I worked closely with Marjory Fields, then the head of the South Brooklyn Legal Services Family Law Unit (she later became a family court judge). We were constantly reworking New York’s criminal procedure law and penal law. She had, and continues to have, an incredibly brilliant legal mind. She and I were like Mutt and Jeff, fighting everybody to get laws passed to increase punishment and to provide a framework for real prosecutions. We continued to work on orders of protection. Governors Hugh Carey and Mario Cuomo appointed us to draft legislation for New York State to protect battered women. Later, Governor George Pataki would make me the chair of New York State’s Commission on Domestic Violence Fatality Review, also known as the Pirro Commission.

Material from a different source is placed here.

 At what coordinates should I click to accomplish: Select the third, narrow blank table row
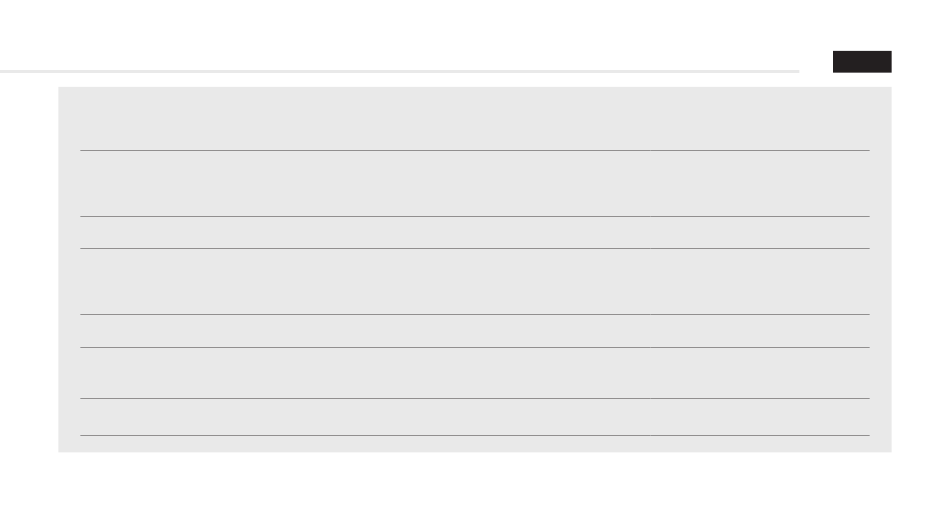coord(474,233)
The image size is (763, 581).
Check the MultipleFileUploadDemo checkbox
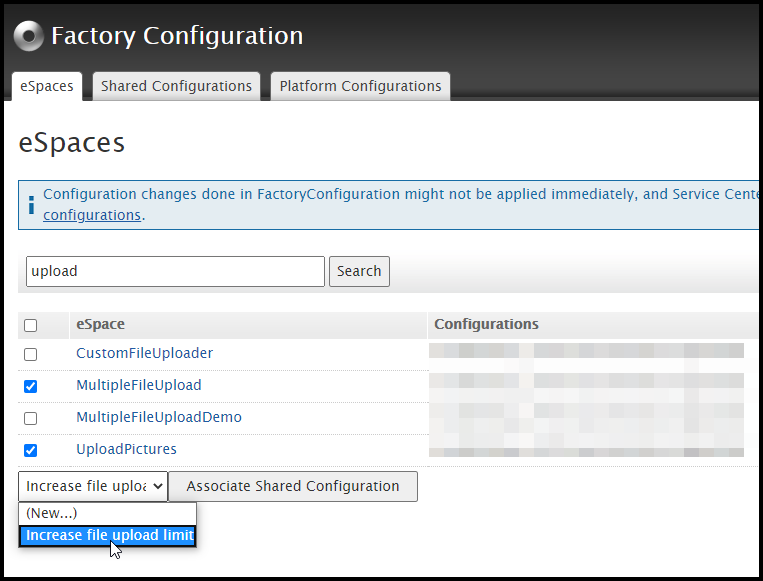[x=31, y=418]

New York City in particular didn’t have a stellar record of protecting battered women, or women covered by orders of protection, for that matter. In fact, the NYPD was repeatedly sued to force them to protect those women and arrest their abusers. Before those suits, most cops wouldn’t take women’s claims that they feared for their lives seriously. They believed women to be untruthful, and that they provoked their abusers. When I would talk to NYPD cops about domestic violence, they’d fold their arms over their chests and just stare me down. Laws can be changed with a vote, but changing a culture of violence was harder.
Sadly, that culture of violence didn’t change soon enough to save Kathie Durst.
Another requirement of my unit was to train staffers in hospitals to identify domestic violence victims. We even went to medical centers to talk with doctors, nurses, social workers, anyone. It was not enough to just treat a woman who claimed to have accidentally broken her arm or hurt her stomach by falling down the stairs. Emergency room personnel had to be trained what to look for, what injuries indicated abuse, what injuries were consistent with accidents, when to call the cops, and when to offer social services to victims.